Objective
Write down each line from the one containing "Task: Enable 'Just link the repo' checkbox" through the one containing "Action: 70,721", including both, and leave out the pictures.

Data supplied

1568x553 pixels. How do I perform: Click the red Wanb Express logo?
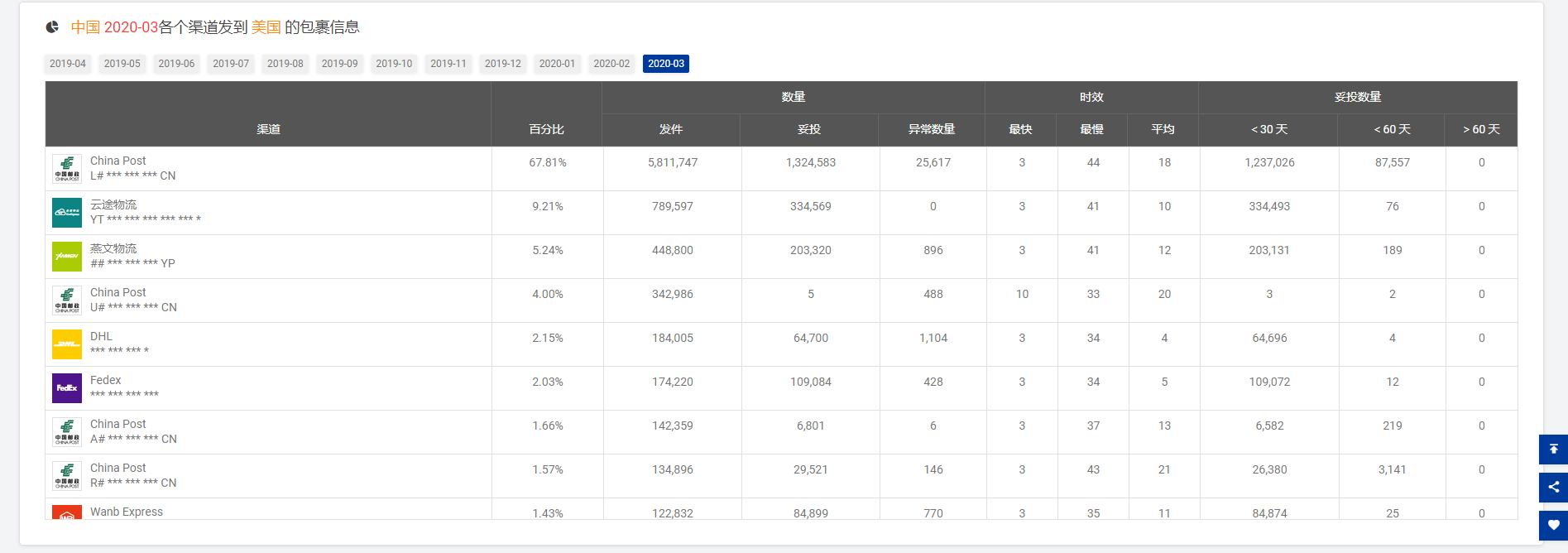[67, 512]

* * *

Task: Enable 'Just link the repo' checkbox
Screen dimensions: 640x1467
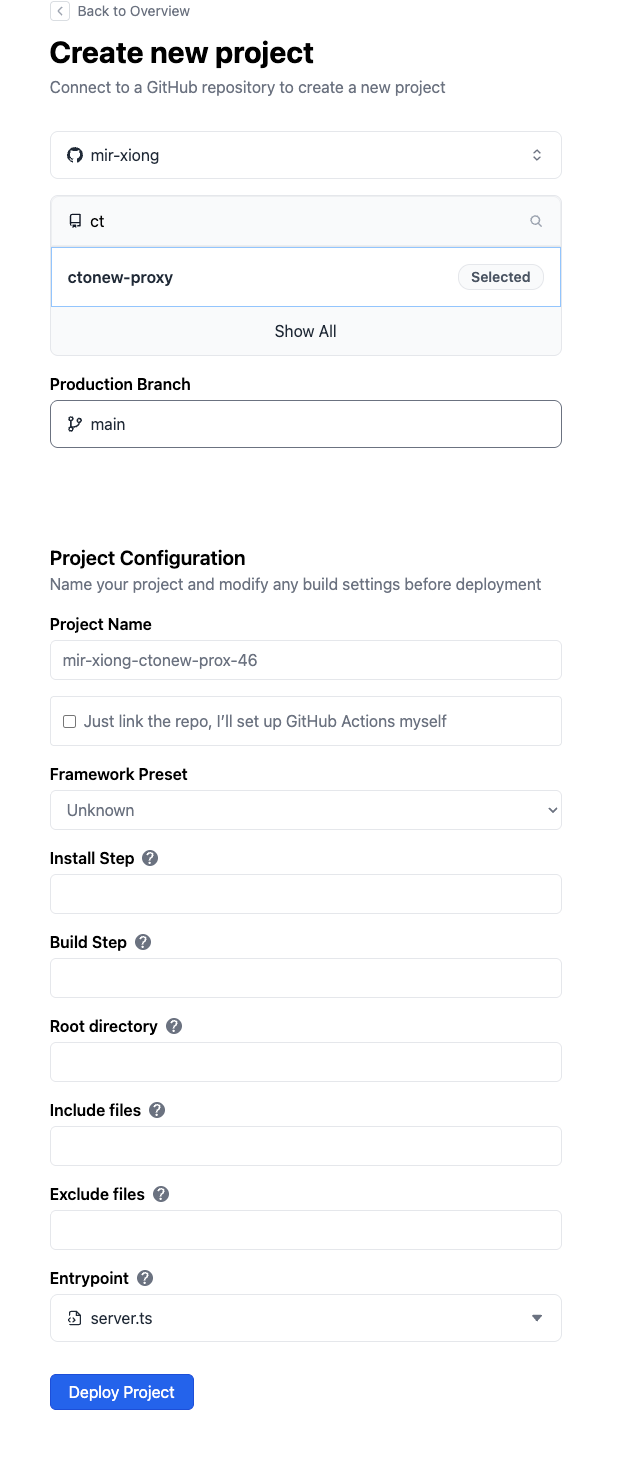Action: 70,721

Task answer
Task: Enable 'Just link the repo' checkbox
Screen dimensions: 640x1467
Action: 70,721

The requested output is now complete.